Now, using $x^2+y^2=1$ we obtain:

$\frac{(1-5u)^2}{(2-4u)^2} + \frac{9v^2}{(2-4u)^2} = 1$

So already I can see that as there is no term in v, other than the $v^2$ term, that this is going to be a circle with centre of y-ordinate 0, which is different from the books answer.

Pushing on I rearrange this to give:

$(u+\frac{1}{3})^2+v^2=\frac{10}{9}$

and so I have a circle centre $(-\frac{1}{3},0)$ radius $\frac{\sqrt{10}}{3}$

Circle centre $(-\frac{1}{3},1)$ radius $\frac{2}{3}$

Thanks for any help, Mitch.

You might find it easier to rearrange the equation as $$z=\frac{2w}{w-1}$$ and then apply the condition $$|z|=1\Rightarrow 2|w|=|w-1|$$.

This leads to the equation of the circle $$3u^2+3v^2+2u-1=0$$

This has centre $(-\frac 13,0)$ and radius $\frac 23$, so there appears to be a misprint in the book.

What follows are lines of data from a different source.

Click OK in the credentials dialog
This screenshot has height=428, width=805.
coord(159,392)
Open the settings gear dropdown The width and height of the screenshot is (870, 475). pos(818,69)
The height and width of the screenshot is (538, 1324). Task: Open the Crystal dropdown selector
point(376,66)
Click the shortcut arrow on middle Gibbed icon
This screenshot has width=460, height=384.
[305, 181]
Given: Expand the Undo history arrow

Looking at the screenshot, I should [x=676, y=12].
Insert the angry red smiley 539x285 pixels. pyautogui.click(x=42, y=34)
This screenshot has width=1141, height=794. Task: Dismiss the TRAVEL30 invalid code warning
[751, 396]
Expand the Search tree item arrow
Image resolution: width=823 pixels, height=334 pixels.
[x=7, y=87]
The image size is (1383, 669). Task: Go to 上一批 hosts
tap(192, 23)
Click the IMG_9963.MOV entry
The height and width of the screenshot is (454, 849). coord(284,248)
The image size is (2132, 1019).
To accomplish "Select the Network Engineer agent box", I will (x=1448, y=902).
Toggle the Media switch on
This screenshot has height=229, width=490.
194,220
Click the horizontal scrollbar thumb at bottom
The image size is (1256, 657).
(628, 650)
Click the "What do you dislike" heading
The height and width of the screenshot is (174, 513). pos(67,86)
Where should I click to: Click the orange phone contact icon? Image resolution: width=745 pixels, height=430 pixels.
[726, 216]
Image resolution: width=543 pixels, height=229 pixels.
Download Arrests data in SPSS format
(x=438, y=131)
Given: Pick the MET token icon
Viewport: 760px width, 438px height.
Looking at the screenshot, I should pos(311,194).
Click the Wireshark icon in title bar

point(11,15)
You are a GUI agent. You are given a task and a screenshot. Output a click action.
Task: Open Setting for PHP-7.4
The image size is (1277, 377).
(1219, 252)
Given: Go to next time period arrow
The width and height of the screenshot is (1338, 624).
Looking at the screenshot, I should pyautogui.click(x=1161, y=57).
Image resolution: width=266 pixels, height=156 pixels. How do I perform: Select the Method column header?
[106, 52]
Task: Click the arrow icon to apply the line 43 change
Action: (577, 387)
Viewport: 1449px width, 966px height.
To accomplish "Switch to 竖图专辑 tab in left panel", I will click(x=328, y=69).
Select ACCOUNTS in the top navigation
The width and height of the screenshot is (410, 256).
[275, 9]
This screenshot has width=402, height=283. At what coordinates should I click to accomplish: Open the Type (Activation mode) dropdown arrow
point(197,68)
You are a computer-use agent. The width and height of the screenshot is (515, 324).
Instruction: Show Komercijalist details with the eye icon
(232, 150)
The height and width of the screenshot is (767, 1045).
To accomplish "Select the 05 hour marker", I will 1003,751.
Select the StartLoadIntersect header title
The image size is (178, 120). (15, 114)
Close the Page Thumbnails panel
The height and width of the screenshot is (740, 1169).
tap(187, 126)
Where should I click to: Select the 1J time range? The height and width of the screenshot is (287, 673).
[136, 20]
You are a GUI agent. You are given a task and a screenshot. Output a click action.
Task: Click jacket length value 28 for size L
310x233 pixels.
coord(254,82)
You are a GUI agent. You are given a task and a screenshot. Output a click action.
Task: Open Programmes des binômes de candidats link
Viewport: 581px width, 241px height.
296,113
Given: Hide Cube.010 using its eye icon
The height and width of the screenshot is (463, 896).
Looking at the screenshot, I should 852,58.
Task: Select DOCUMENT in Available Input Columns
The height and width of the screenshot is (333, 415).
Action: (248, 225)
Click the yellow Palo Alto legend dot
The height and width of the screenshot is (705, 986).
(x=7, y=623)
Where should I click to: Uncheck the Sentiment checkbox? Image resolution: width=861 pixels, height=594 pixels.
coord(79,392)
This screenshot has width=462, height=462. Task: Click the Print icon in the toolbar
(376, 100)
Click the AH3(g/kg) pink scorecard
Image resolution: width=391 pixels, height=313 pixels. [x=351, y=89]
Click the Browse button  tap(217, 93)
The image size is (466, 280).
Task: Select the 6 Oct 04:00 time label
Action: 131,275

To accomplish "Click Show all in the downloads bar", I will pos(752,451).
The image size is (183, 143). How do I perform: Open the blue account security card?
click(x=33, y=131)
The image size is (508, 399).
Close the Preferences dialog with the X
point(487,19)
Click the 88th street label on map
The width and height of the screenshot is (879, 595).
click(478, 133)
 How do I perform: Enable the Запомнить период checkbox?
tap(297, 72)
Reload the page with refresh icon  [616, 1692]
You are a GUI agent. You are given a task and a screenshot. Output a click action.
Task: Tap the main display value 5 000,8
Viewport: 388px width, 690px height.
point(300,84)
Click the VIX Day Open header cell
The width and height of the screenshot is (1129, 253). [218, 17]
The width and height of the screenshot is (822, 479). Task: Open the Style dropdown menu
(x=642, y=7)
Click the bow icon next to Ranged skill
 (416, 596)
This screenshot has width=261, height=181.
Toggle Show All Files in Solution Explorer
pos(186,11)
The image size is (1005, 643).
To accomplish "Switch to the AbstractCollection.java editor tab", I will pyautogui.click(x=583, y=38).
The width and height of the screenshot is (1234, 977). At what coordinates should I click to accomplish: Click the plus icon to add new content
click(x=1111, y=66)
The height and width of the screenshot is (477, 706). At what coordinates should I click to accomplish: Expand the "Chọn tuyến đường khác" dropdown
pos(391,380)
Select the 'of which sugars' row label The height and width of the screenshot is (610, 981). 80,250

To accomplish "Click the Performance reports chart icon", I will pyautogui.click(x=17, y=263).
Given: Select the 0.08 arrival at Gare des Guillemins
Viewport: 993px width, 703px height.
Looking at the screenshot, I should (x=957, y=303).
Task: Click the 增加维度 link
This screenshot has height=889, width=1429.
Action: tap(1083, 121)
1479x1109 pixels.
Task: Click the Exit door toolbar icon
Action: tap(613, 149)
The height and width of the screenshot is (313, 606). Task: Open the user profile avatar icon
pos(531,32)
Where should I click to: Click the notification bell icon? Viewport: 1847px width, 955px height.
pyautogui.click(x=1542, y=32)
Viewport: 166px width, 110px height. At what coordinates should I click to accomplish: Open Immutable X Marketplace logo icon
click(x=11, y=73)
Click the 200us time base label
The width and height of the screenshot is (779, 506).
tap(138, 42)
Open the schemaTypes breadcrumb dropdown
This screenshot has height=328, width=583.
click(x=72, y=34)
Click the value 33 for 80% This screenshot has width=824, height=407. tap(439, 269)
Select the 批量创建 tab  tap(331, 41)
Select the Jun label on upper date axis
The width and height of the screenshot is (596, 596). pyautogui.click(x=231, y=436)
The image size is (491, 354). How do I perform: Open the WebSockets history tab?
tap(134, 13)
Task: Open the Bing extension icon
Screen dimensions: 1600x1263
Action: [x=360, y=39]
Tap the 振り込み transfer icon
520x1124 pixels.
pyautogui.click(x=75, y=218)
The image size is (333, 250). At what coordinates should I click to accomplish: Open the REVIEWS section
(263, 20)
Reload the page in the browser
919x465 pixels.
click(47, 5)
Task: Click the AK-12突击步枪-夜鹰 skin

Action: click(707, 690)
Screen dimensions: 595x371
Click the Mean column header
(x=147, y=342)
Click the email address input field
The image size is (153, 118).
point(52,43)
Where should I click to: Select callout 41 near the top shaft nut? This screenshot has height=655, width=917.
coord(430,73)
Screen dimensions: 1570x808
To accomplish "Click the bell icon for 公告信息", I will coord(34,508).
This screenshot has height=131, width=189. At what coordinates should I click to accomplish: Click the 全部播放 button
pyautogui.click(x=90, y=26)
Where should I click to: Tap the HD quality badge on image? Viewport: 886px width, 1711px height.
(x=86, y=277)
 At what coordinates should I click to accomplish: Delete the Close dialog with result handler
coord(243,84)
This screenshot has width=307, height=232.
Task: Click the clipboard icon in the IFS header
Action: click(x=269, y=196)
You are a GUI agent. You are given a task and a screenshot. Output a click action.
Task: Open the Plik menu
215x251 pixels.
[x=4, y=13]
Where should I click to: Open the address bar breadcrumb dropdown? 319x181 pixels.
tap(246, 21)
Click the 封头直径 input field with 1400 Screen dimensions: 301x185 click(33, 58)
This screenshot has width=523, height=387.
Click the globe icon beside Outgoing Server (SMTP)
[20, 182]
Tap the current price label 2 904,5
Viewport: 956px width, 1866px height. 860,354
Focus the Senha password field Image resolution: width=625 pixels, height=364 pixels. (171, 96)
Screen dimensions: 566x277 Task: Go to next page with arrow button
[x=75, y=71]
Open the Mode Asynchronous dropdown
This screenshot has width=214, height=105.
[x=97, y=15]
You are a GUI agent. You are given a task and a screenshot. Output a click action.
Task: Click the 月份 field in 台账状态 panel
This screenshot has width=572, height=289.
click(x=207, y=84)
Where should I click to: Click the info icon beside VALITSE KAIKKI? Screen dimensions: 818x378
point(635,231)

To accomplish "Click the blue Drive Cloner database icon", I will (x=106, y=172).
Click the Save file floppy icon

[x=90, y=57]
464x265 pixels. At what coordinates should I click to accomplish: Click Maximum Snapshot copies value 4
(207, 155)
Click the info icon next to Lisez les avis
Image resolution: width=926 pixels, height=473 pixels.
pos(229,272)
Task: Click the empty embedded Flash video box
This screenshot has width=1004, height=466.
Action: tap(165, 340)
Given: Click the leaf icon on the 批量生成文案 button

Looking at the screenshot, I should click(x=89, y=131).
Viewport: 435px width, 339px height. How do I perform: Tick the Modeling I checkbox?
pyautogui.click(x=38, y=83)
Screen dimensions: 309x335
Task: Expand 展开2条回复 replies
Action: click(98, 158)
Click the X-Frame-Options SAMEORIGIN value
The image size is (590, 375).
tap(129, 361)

• Thanks for that. I agree the book is wrong and also see my mistake. Solved.
– MAry
Commented Jun 15, 2016 at 13:45
• Your comment implies that you have found David's answer useful. If that's the case you should upvote and check it. You should also upvote other answers according to their helpfulness so that we can discern whether you've got it.
– user127032
Commented Jun 15, 2016 at 15:23

If you do it the way you started, you have to push all the way for both $x$ and $y$:

\begin{align} u&=\Re\left(\frac{x+yi}{x+yi-2}\right)\\ v&=\Im\left(\frac{x+yi}{x+yi-2}\right) \end{align}

getting:

\begin{align} u&=\frac{x(x-2)+y^2}{(x-2)^2+y^2}\text{ (1)}\\ v&=\frac{y(x-2)-xy}{(x-2)^2+y^2} \end{align}

System (1) has the solution:

\begin{align} x&=\frac{2(u^2+v^2-u)}{u^2+v^2-2u+1}\text{ (2)}\\ y&=\frac{-2v}{u^2+v^2-2u+1} \end{align}

Now push $x$ and $y$ from (2) into equation $x^2+y^2=1$ to get:

$$\frac{4(u^2+v^2)}{u^2+v^2-2u+1}=1$$

which if you simplify, will give you the equation:

$$3u^2+2u+3v^2=1$$

which is the same as that in the answer of David.